• _What the task asks_:
Without any pictures, retype exactly the lines from the one with "Viewport: 1914px width, 961px height." through the final line of the records.

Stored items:
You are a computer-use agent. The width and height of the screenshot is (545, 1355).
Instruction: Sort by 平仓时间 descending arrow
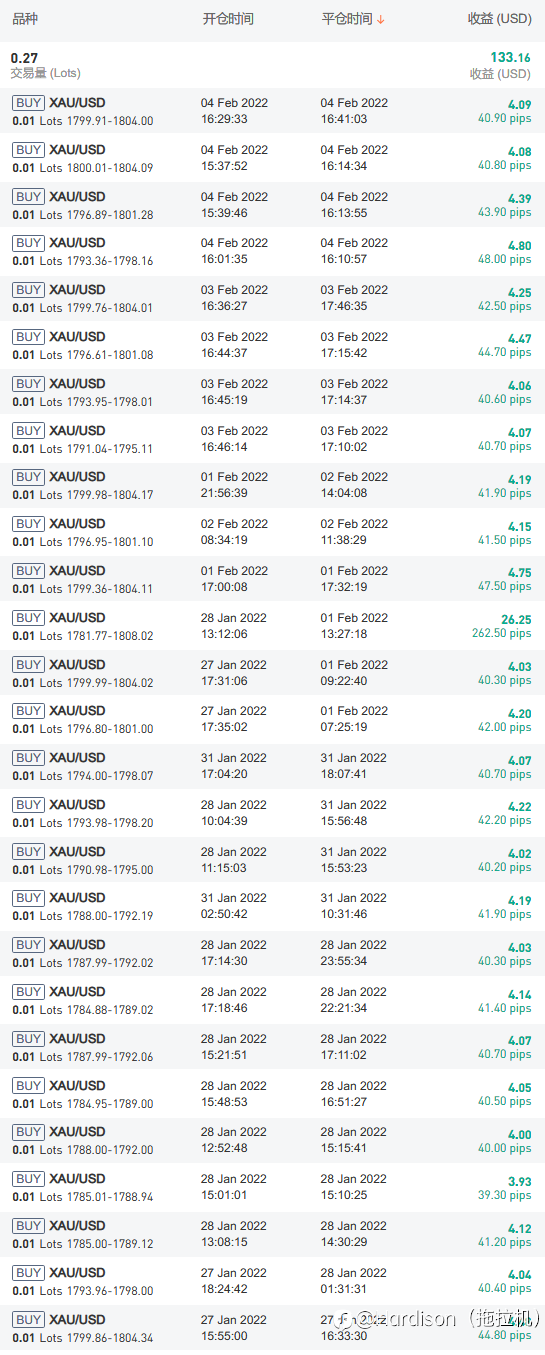click(x=381, y=20)
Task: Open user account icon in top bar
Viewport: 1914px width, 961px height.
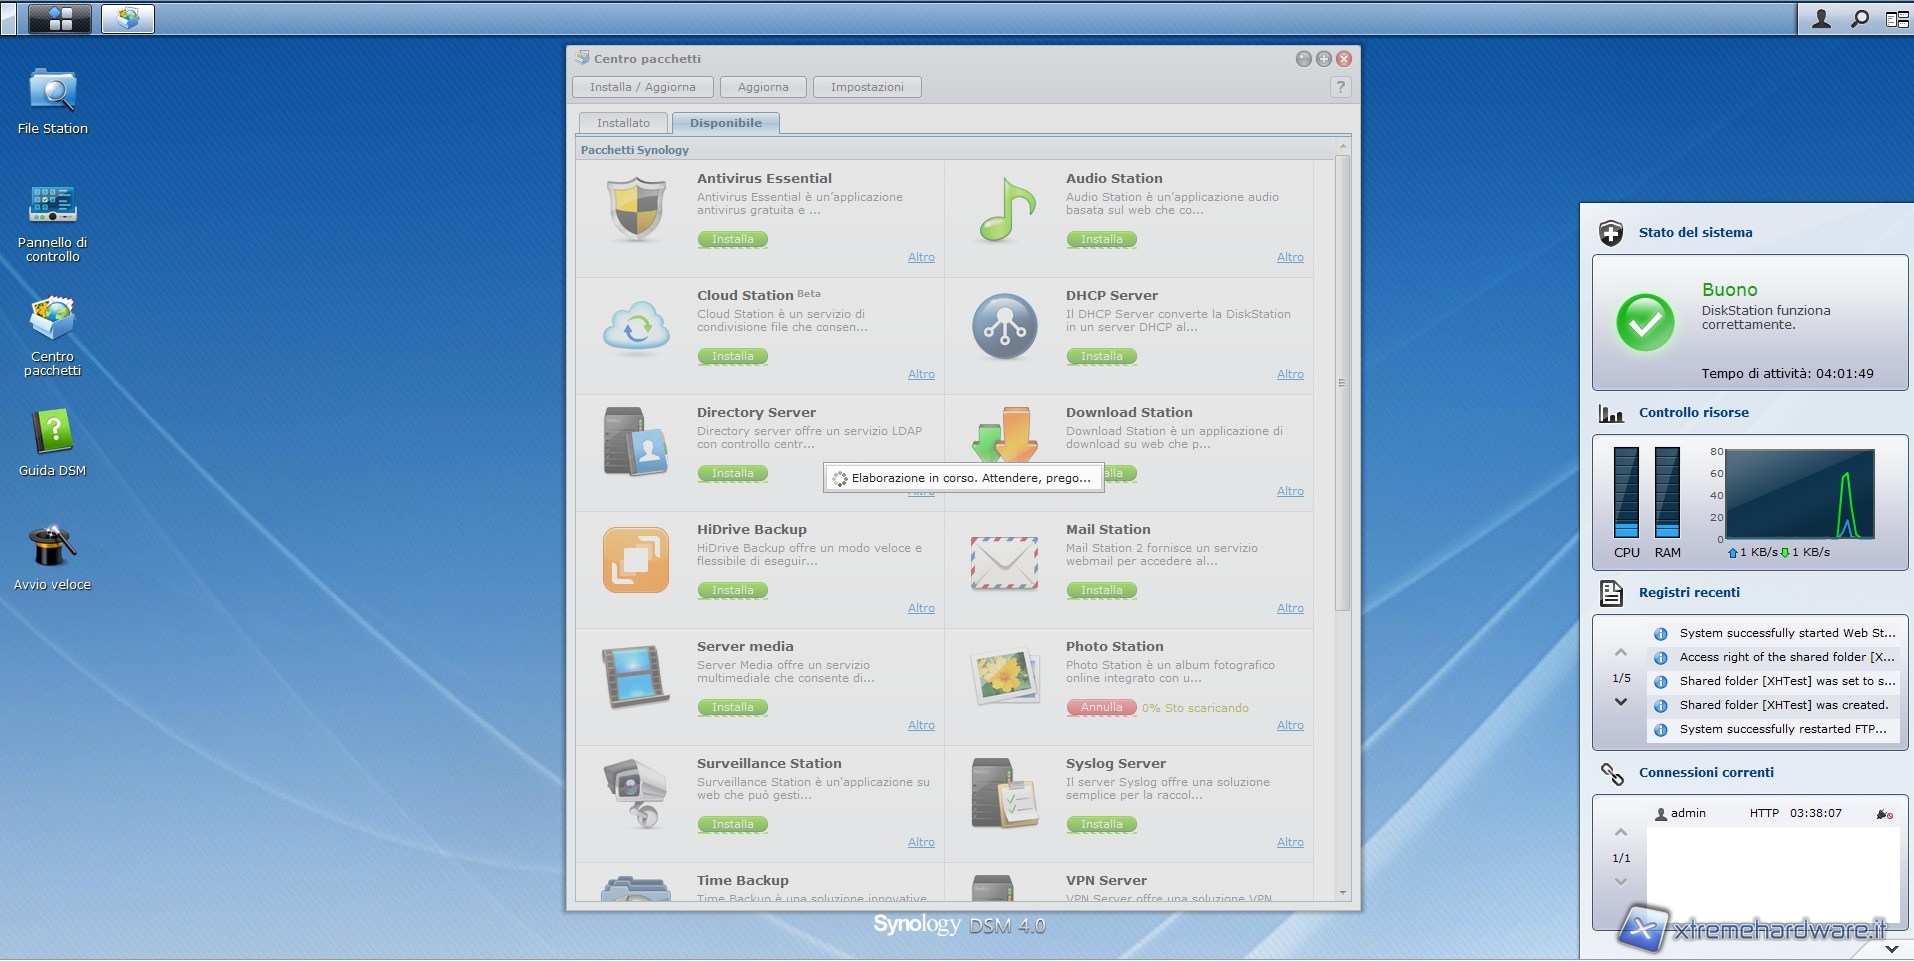Action: (x=1821, y=19)
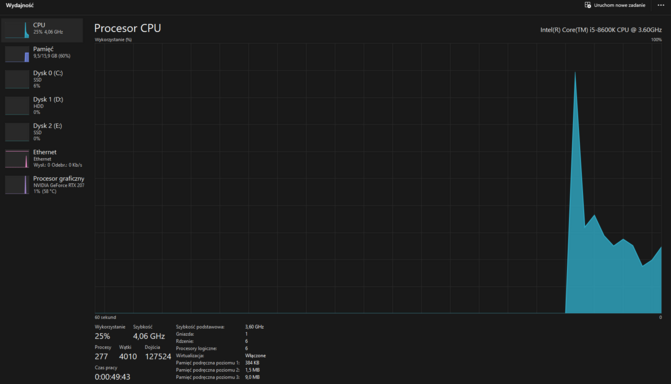Click the run new task icon
Screen dimensions: 671x384
pyautogui.click(x=588, y=5)
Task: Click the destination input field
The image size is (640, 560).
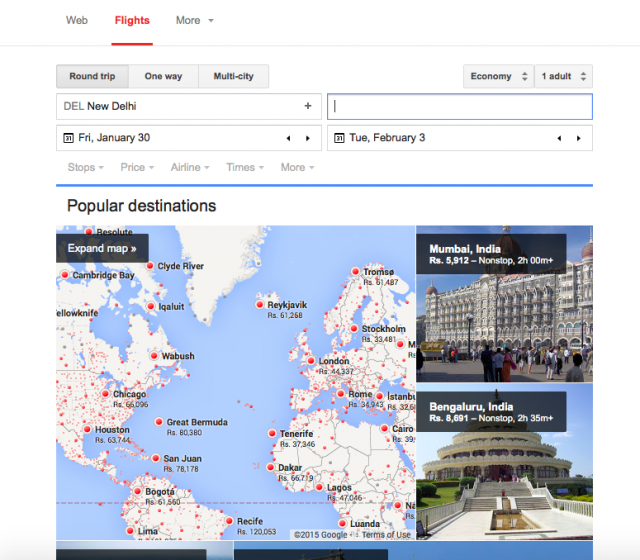Action: click(460, 106)
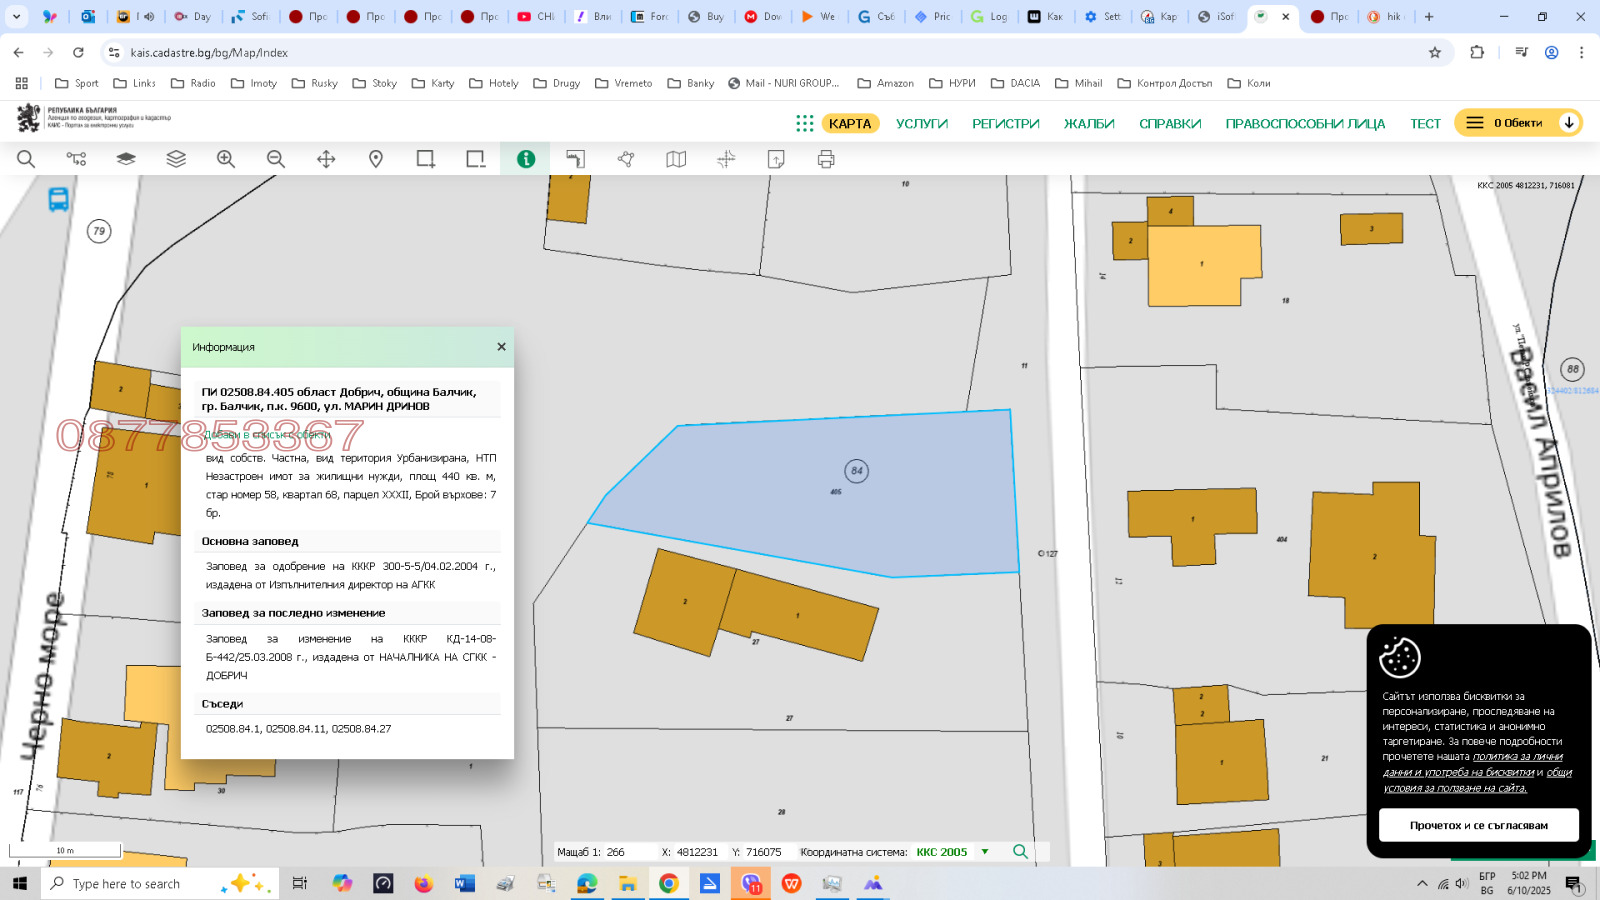Close the Информация panel

tap(501, 347)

• _Output for this exercise_:
Viewport: 1914px width, 961px height.
Action: (x=1821, y=19)
Click the run new task icon
Screen dimensions: 671x384
pyautogui.click(x=588, y=5)
Task: Click the destination input field
The image size is (640, 560).
Action: click(460, 106)
Close the Информация panel

tap(501, 347)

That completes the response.